Le film parvient à éviter le côté souvent pontifiant de ce genre d’œuvre.

Réalisateur, scénariste et producteur, l’acteur Stuart Townsend livre avec Bataille A Seattle un projet qui lui tenait visiblement à cœur. Le cinéma projette souvent sur les faits réels de longue antériorité un regard populiste. La mobilisation altermondialiste de 1999 est, elle, un sujet bien plus brûlant et pourtant le réalisateur parvient à l’observer avec une certaine lucidité. Ce risque n’étant pas suffisant, Townsend décide d’en faire un film choral voué à l’action. Comment ne pas excuser ses quelques manies documentaires avec un tel cahier des charges ?

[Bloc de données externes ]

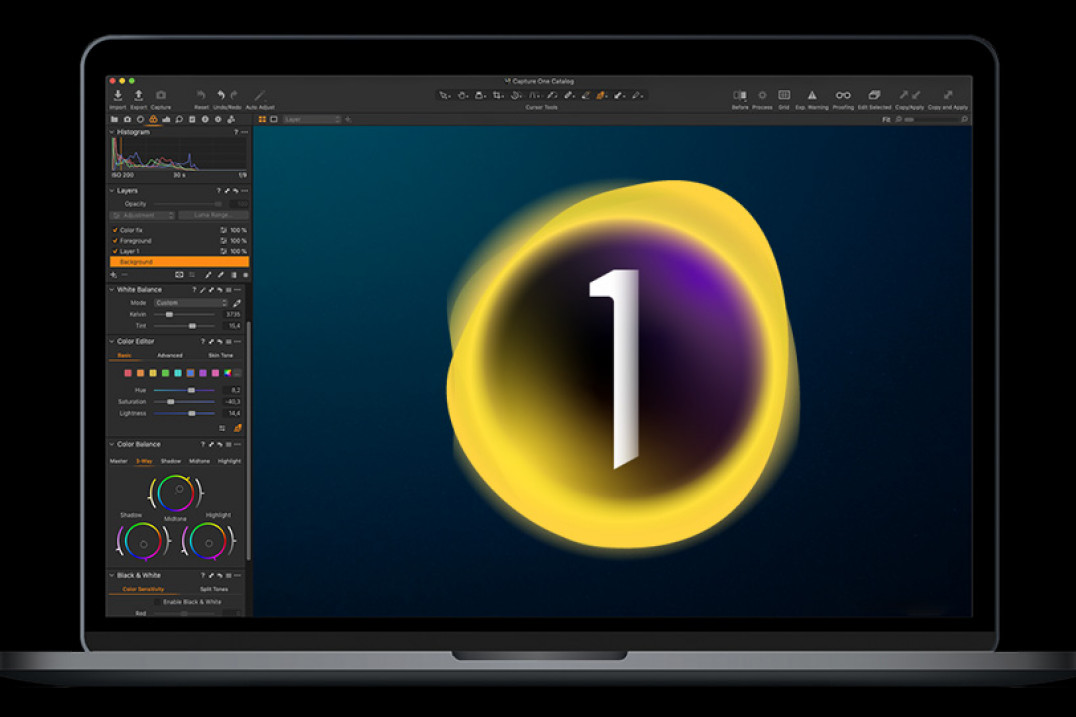This screenshot has width=1076, height=717.
Task: Open the Color tool tab in the sidebar
Action: [152, 118]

30 novembre 1999 : Seattle s’apprête à accueillir la troisième conférence de l’OMC (Organisation Mondiale Du Commerce). 30 novembre 1999 : Seattle s’apprête à accueillir un milliers d’Organisations Non Gouvernementales (ONG). Telle est peut-être la formule qu’aurait employée le maire Jim Tobin (Ray Liotta), très attaché à ce que les deux voix soient entendues en cohabitation. Bien que les abréviations puissent prêter à confusion, OMC et ONG ne sont pas du tout sur la même longueur d’onde et la seconde le prouve en empêchant le meeting inaugural de la première. Voilà donc les principales forces actantes du film qui cèdent leurs places à une série de personnages tournants autour de cette lugubre Bataille A Seattle.

Pourtant, les manifestants altermondialistes Django (André Benjamin), Samantha (Jennifer Carpenter), Jay (Martin Henderson) et Lou (Michelle Rodriguez), la vendeuse Ella (Charlize Theron), son mari CRS Dale (Woody Harrelson) et son collègue Johnson (Channing Tatum) n’incarnent pas tous ces deux point de vue antagonistes, mais des présences qui s’unissent et s’affrontent au fil des événements. C’est d’ailleurs ce qui fait à la fois le point fort du film et sa faiblesse. Au lieu de stigmatiser un choc entre la cause des protestataires et celle des grandes puissances, Stuart Townsend préfère se pencher sur l’affrontement entre manifestants et forces de l’ordre. Même s’il risque de décevoir les plus politisés, le parti pris est néanmoins intelligent en ce qu’il impose un regard plus lucide sur la responsabilité de chacun dans ce genre de circonstance. L’OMC n’est pas à l’image car ce sont les policiers qui sont lâchés en pâture à la horde des manifestants, certes pacifistes mais toujours ingérables lorsque l’ampleur de l’événement est gâchée par casseurs et autres intrus tels que les membres du Black Bloc. Sans réelles convictions, ils ne sont souvent que des représentants malgré eux, automates activés par des décideurs haut placés, leur conscience n’étant réveillée que par un souci plus personnel comme c’est le cas pour Dale. Plus motivée, la mobilisation, elle, est néanmoins le fruit d’une multitude de grandes et petites qui n’éclaircissent pas forcément leur propos.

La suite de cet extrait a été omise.